• ENTRIES SUPPLIED

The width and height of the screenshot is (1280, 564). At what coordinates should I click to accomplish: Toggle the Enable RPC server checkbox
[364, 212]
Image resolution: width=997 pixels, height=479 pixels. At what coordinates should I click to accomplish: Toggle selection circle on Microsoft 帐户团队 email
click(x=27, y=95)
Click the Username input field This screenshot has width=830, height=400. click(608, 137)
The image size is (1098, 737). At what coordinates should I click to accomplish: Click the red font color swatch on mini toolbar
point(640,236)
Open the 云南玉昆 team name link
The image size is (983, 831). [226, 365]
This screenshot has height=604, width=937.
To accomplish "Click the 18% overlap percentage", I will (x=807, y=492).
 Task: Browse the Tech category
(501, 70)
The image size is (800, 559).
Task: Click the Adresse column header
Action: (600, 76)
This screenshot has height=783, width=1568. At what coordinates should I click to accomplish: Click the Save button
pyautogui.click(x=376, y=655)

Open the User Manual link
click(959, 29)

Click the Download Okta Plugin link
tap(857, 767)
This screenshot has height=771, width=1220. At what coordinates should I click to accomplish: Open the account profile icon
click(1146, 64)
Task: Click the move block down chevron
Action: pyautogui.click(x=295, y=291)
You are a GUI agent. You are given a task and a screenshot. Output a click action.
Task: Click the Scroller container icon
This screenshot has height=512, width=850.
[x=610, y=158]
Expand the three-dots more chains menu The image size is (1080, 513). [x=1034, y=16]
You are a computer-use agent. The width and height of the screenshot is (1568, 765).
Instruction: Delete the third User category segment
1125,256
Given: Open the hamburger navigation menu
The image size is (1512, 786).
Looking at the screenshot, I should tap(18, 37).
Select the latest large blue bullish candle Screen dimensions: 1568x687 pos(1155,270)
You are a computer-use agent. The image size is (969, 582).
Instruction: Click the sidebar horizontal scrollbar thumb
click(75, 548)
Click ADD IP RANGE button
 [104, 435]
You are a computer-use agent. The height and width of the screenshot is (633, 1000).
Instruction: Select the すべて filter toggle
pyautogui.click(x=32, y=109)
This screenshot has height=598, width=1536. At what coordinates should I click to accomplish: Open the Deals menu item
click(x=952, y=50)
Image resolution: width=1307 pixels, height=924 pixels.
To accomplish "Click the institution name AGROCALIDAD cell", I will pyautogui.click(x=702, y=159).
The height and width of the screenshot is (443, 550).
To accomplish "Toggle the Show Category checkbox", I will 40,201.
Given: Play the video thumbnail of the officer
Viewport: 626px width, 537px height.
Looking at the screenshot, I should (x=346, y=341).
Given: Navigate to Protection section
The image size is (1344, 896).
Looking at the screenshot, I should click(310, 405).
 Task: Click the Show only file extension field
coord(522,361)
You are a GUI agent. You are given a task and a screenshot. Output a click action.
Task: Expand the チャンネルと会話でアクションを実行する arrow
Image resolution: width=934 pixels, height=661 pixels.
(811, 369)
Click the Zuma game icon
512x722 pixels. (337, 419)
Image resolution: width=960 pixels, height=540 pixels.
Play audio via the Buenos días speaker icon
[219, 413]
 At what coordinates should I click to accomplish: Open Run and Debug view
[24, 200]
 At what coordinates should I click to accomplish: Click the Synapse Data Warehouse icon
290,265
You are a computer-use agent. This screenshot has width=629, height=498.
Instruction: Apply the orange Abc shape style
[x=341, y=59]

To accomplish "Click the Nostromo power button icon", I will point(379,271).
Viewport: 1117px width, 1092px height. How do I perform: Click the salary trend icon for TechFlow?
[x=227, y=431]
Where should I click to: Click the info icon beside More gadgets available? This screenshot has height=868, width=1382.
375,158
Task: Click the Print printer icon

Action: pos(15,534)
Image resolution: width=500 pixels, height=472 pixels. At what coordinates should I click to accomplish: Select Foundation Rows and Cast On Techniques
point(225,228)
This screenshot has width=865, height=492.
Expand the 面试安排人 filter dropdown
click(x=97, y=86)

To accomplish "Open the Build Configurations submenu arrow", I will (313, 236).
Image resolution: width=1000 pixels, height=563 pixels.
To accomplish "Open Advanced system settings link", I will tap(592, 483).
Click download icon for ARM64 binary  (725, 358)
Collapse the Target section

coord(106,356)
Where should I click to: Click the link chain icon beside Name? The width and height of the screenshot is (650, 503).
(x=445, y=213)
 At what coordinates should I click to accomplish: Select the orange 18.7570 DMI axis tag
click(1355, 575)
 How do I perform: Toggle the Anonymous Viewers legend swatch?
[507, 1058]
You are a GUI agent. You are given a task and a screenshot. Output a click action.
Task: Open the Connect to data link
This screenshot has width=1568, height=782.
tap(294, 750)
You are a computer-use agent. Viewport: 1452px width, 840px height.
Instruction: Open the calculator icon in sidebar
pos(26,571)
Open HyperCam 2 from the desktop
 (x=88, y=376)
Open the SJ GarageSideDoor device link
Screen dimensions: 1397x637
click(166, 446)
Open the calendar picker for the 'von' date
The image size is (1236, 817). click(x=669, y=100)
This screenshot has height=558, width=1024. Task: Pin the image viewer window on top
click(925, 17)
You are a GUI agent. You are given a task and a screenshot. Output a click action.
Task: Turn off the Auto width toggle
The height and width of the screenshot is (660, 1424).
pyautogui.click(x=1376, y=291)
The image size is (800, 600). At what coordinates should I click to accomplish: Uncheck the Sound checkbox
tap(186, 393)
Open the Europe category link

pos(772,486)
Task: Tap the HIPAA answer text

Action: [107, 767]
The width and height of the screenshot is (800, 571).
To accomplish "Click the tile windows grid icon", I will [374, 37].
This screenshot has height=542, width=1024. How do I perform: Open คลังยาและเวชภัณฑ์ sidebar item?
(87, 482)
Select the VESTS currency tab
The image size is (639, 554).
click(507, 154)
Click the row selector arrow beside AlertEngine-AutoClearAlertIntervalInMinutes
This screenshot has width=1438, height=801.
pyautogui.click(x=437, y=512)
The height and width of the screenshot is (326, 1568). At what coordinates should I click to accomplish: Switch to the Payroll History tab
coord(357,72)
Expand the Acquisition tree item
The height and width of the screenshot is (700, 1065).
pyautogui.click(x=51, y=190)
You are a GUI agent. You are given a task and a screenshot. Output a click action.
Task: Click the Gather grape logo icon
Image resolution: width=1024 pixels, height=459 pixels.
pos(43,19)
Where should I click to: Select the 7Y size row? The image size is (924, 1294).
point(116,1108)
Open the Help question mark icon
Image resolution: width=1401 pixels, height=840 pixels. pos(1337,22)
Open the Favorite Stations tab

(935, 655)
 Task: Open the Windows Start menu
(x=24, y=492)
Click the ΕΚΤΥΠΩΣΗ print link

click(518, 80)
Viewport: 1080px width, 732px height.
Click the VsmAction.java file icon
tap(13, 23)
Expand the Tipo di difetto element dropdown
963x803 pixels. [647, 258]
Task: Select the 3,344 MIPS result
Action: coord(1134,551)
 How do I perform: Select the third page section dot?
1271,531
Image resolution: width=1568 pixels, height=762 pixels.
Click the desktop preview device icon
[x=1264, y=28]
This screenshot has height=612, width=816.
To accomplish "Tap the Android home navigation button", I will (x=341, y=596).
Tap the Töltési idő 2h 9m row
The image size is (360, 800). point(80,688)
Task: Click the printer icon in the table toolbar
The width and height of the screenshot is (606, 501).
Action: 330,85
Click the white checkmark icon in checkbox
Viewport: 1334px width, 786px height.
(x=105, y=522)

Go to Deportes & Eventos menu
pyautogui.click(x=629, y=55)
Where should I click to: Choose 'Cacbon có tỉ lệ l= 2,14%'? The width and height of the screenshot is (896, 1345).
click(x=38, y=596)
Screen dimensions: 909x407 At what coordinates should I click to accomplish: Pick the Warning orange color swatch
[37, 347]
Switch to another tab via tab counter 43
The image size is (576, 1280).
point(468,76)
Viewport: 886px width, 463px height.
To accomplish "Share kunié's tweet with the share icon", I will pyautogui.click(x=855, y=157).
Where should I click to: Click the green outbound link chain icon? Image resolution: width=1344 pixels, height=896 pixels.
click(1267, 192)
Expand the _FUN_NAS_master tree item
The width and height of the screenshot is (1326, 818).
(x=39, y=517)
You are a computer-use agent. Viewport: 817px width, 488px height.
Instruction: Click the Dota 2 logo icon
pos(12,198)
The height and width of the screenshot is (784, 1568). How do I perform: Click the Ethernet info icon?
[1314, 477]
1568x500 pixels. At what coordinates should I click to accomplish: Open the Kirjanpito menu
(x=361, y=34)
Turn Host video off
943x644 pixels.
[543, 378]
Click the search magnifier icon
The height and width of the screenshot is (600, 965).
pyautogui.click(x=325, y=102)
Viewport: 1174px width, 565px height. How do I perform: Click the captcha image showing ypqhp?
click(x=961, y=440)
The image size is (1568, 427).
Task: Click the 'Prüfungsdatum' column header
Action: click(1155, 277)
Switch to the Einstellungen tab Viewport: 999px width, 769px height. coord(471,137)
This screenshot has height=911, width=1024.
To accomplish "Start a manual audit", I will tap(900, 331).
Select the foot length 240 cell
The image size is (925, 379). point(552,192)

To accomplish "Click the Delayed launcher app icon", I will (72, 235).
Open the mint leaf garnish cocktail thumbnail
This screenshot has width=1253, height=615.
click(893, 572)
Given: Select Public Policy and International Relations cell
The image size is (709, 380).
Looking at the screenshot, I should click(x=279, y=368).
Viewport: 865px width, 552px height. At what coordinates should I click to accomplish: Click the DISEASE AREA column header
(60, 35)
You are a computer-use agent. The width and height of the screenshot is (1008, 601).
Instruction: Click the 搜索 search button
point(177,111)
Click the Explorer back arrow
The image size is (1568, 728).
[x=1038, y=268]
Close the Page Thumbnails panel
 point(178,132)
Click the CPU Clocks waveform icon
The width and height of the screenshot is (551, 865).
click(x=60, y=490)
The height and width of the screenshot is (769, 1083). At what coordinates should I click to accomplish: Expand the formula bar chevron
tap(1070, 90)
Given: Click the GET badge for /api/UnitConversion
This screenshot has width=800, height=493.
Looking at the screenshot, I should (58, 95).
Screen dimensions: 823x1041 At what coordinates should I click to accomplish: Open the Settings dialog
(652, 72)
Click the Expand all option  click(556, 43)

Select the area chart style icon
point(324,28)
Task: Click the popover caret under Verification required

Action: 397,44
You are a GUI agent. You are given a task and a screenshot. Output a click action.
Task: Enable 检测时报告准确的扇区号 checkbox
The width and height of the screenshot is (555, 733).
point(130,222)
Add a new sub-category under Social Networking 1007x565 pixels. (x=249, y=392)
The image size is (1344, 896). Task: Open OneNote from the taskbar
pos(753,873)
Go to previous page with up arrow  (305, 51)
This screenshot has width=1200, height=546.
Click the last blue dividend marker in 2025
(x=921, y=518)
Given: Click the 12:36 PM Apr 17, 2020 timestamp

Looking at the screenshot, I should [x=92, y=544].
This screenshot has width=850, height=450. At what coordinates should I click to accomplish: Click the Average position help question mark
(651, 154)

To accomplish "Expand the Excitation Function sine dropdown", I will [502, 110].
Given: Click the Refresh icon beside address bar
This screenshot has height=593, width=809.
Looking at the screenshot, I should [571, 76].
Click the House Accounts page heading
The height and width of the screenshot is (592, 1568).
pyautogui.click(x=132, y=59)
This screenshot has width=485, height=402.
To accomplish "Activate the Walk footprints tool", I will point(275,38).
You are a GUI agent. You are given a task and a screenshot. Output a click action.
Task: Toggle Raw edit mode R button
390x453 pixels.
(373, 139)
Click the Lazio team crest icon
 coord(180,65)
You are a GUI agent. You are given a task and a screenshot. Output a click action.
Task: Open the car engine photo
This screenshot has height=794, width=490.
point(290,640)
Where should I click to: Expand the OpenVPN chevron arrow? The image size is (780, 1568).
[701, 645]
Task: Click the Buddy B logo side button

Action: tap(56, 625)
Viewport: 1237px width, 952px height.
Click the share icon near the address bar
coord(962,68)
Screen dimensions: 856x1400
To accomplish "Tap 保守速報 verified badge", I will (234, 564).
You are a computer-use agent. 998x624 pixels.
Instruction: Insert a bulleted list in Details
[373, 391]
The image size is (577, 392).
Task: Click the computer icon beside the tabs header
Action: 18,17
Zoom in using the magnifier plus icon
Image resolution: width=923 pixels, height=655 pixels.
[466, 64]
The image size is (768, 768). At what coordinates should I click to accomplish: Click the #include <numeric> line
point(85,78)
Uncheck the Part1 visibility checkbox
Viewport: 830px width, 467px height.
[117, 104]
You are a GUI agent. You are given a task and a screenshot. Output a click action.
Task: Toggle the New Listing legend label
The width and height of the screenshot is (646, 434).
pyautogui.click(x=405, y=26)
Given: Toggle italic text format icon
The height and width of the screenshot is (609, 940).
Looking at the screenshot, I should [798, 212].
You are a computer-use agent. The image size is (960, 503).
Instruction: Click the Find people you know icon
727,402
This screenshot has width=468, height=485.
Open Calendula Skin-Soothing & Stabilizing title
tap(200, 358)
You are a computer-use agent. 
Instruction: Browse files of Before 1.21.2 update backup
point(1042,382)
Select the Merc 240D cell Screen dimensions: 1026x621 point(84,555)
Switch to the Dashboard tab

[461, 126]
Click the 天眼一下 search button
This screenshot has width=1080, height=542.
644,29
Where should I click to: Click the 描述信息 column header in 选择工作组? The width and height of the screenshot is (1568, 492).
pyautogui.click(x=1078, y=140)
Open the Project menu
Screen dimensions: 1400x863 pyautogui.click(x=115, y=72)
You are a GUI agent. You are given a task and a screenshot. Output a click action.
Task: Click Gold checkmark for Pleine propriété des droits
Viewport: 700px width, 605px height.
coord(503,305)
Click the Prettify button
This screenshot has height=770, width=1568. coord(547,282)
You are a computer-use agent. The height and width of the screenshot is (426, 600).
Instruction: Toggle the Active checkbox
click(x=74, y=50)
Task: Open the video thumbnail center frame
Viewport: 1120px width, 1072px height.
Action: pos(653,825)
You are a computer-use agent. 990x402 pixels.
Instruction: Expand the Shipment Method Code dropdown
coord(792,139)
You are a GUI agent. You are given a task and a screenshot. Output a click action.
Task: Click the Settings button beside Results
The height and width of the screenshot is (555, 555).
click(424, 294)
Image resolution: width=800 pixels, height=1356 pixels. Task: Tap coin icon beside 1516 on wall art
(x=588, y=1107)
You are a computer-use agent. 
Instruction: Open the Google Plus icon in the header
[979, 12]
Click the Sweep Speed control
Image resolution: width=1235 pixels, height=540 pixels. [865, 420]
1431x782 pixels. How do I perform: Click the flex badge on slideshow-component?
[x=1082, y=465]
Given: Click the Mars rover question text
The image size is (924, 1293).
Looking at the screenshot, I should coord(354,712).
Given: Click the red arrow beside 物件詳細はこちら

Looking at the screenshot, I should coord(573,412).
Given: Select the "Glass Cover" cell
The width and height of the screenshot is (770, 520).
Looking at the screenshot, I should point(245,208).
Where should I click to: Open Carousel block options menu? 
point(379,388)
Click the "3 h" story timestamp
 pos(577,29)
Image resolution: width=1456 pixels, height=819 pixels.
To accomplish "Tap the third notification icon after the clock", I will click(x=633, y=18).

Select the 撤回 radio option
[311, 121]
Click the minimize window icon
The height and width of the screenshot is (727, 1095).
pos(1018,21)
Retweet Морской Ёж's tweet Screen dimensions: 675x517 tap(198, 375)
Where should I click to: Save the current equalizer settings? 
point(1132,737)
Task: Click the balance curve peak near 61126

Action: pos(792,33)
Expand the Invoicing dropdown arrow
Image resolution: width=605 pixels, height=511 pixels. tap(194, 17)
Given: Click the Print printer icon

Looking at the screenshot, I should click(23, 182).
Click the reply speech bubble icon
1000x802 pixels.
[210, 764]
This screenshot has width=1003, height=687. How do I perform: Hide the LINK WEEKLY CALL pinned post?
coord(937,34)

• ASSIGNMENT
Tally the lines in the listing that contain the string "navigation", then report that tally alone.

• ANSWER TO THIS TASK
2